**Activity**
Scan the listing below. Return every line containing the string "will".

**Dataset records**
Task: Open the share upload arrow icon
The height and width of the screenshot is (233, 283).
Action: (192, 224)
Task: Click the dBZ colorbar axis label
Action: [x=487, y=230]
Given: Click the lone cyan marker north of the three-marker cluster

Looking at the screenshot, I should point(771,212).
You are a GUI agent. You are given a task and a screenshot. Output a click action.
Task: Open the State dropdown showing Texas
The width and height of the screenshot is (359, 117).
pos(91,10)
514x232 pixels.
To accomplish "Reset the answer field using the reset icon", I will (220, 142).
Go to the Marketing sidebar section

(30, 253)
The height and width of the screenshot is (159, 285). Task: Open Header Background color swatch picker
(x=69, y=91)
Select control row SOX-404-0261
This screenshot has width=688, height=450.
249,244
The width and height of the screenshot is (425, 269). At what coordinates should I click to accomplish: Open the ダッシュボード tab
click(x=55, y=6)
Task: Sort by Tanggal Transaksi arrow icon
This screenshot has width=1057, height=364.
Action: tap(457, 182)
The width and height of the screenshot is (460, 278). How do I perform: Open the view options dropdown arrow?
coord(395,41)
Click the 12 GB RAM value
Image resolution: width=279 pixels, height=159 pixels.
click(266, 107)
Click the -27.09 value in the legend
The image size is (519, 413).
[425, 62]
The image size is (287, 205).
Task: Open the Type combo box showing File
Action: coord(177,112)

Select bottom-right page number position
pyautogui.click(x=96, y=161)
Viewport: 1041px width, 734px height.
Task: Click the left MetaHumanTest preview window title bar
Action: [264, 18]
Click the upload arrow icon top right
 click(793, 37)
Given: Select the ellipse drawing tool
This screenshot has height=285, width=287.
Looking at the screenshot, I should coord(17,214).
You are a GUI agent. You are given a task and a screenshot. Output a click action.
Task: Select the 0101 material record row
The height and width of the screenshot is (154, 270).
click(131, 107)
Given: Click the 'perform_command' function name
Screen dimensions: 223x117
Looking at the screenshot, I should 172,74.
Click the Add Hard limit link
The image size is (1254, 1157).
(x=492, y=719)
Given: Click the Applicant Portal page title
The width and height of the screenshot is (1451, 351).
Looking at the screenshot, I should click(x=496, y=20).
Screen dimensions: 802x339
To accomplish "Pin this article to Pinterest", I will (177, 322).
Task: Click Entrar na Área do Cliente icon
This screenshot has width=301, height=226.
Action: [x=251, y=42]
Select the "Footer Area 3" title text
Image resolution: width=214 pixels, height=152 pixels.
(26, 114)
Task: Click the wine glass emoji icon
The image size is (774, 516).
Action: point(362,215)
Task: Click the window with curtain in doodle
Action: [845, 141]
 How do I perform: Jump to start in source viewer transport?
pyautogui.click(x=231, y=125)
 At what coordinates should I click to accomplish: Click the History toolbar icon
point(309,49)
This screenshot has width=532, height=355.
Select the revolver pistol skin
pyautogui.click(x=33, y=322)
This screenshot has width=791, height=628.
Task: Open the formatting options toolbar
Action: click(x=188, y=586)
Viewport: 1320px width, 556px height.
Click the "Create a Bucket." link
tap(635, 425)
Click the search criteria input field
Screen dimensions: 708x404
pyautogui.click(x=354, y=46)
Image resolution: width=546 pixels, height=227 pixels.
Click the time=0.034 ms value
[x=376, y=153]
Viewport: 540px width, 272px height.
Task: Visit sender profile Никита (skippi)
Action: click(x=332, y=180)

**Solution below**
To accomplish "Reset the answer field using the reset icon", I will (220, 142).
To accomplish "Pin this article to Pinterest", I will (177, 322).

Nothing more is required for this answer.